Os Estados Unidos desferiram um dos mais duros golpes na economia venezuelana ao impor sanções sobre a petrolífera estatal. O Presidente Nicolás Maduro disse que as medidas são "ilegais" e prometeu responder.

As sanções incluem o congelamento dos fundos que a Petróleos da Venezuela (PDVSA) detém nos EUA e impõe fortes limitações na comercialização de petróleo venezuelano – os EUA são o principal importador de petróleo do país sul-americano, representando cerca de 40% das exportações. Mas a China e a Rússia são também compradores, e a decisão norte-americana fez subir os preços, o que levou estes aliados de Maduro a protestar.

Apesar de permitir que a Citgo, a filial norte-americana da PDVSA, continue a operar nos EUA, o Departamento do Tesouro impôs a obrigação de que os seus lucros sejam depositados numa conta congelada nos EUA.

Essa conta, assim como qualquer outra conta e bens do Governo venezuelano nos EUA, pode ser acedida por Juan Guaidó, o presidente da Assembleia Nacional que na semana passada assumiu a presidência interina do país com apoio de Washington, de vários países latino-americanos e europeus.

"Vamos continuar a utilizar todas as ferramentas diplomáticas e económicas à nossa disposição para apoiar Juan Guaidó", declarou o secretário do Tesouro, Steven Mnuchin.

Em resposta, o Presidente Nicolás Maduro pediu ao Supremo Tribunal venezuelano para abrir uma investigação a Guaidó e congelar as suas contas bancárias, bem como a impor-lhe uma proibição de sair do país, noticia a Reuters.

Minutos depois do anúncio da abertura da investigação, feito na televisão pelo Procurador-Geral Tarek Saab, Guaidó, discípulo o líder da oposição Leopoldo López, em prisão domiciliária desde finais de 2017, disse não menosprezar o risco de ser preso, mas que isso "não é nada de novo". "Estamos aqui, vamos continuar a agir para confrontar a crise humanitária", disse em conferência de imprensa.

Pelo menos 40 pessoas terão sido mortas em resultado de violência política na semana passada, incluindo 26 assassinadas a tiro por forças pró-Governo, disseram as Nações Unidas esta terça-feira.

O Departamento de Estado revelou ter transferido para a oposição alguns bens e propriedades nos EUA pertencentes ao Governo venezuelano e ao banco central. "Esta certificação irá ajudar o governo legítimo da Venezuela a salvaguardar esses activos para benefício do povo venezuelano", disse o porta-voz do Departamento de Estado, Robert Palladino.

O conselheiro para a Segurança Nacional, John Bolton, renovou os apelos às Forças Armadas venezuelanas para que aceitem "uma transferência de poder pacífica, democrática e constitucional".

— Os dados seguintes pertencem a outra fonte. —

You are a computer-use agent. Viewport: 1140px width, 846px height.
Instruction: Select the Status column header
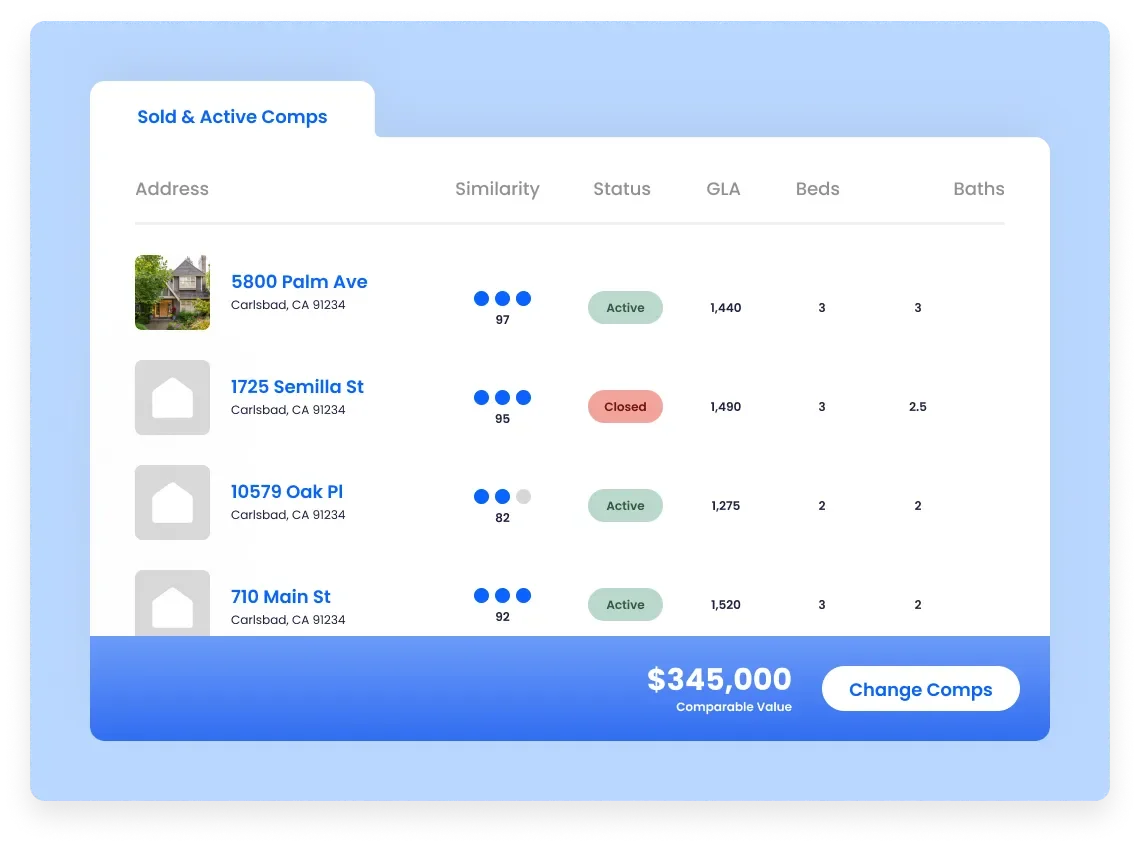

É a primeira vez que os EUA visam o sector petrolífero com sanções – até agora, as medidas resumiam-se a afectar os bens de certas personalidades do regime. O objectivo é aumentar a pressão sobre a economia venezuelana, já muito fragilizada nos últimos anos pela queda dos preços do petróleo nos mercados internacionais, pela desvalorização da moeda e por uma hiperinflação sem precedentes.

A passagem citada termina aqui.